The increase relies almost entirely on COVID-19-driven flight from New York City. The pandemic drove out tens of thousands of people, many of whom are affluent. The Bridgeport-Stamford-Norwalk area contains some of the nation’s richest cities and towns, particularly Greenwich, Darien and Westport. Each is within a train ride of an hour or less from Grand Central Station, New York City’s train hub.

Bloomberg reported: “With New Yorkers rushing to the suburbs, Fairfield County, Connecticut — the home of tony Greenwich — suddenly has the fastest-rising real estate prices in the U.S.”

As a sign of the affluence of Connecticut in general, more than half the homes sold there went for $750,000 or more, which is nearly three times the median value of an American home. In Greenwich, the prices were much higher. Last month, 66 homes were sold there, up 88%. The median home price reached just above $1.9 million.

According to the Hartford Courant, in a year-end report for 2020 from William Pitt-Julia B. Fee/Sotheby’s International Realty, the residential real estate brokerage showed, “With New York City residents flying to the suburbs in even greater numbers, the data indicates that we’re unlikely to see a lull in the demand anytime soon.” By some estimates, the surge will last through the end of this year.

The news supports the theory that the COVID-19 pandemic has done little to cripple the buying power of the affluent. Most job loss in the economy occurred at the bottom of the income ladder: retailer workers, people who work in bars and restaurants and people in the travel industry. Bankers, hedge fund managers and professionals were more than fine.

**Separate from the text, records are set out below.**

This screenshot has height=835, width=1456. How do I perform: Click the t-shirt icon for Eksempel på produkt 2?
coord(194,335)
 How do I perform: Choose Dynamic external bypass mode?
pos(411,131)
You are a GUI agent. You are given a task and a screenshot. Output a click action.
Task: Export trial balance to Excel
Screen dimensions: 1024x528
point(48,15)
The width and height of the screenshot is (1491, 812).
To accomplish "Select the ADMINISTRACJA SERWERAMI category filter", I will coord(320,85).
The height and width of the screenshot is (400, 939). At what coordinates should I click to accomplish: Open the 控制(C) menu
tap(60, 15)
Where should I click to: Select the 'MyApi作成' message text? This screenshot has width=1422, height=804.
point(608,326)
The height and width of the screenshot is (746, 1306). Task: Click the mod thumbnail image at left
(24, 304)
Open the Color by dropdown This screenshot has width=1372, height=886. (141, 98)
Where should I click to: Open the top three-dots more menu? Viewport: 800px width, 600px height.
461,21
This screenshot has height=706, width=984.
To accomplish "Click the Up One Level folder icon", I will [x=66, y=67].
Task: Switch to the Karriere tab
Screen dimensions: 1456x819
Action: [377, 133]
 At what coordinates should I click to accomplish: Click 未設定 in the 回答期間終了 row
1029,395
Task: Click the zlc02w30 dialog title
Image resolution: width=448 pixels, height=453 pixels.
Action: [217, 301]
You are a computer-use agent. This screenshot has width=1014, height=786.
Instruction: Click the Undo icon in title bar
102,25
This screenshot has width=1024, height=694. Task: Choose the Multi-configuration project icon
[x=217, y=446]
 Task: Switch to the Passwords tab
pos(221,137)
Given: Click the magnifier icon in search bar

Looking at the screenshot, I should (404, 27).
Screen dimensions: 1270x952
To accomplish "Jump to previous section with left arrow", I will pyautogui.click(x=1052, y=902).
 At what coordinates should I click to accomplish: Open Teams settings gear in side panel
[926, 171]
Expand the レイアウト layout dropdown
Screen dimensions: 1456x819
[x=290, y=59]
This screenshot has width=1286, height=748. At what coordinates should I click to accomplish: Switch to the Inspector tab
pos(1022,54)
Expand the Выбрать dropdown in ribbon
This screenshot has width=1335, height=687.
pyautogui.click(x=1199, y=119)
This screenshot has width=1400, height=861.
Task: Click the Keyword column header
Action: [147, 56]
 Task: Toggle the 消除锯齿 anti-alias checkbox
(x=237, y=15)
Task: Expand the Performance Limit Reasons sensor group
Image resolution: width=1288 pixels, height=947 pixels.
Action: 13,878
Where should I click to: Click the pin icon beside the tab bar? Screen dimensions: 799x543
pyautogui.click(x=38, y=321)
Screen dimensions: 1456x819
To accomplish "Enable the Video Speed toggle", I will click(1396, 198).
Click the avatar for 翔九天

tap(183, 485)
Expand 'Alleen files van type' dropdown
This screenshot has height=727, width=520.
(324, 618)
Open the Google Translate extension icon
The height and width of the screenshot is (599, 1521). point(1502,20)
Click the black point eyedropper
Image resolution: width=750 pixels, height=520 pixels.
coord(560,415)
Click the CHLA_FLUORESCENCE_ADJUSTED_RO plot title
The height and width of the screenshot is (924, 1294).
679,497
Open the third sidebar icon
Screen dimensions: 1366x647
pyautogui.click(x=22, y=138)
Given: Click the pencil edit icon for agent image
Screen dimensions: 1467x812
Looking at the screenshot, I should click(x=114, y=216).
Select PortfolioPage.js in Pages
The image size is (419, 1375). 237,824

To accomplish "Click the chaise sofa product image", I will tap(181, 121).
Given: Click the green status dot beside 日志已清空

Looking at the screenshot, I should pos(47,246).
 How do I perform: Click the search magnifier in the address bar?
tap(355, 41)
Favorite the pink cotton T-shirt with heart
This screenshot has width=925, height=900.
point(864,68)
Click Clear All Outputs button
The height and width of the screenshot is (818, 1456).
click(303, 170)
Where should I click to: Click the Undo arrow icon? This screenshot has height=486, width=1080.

The spread of the pandemic may have as much an influence on anything else when it comes to flight to the suburbs near big cities. New York City was not the only large metro with such a migration. It happened also in San Francisco and San Jose, the two most expensive housing markets in America, and home to high-paid tech workers who can work remotely. Many of these residents fled as far as Austin, Texas, and parts of Idaho.

Real estate prices continue to surge in several places, and around New York City there is no sign that will end.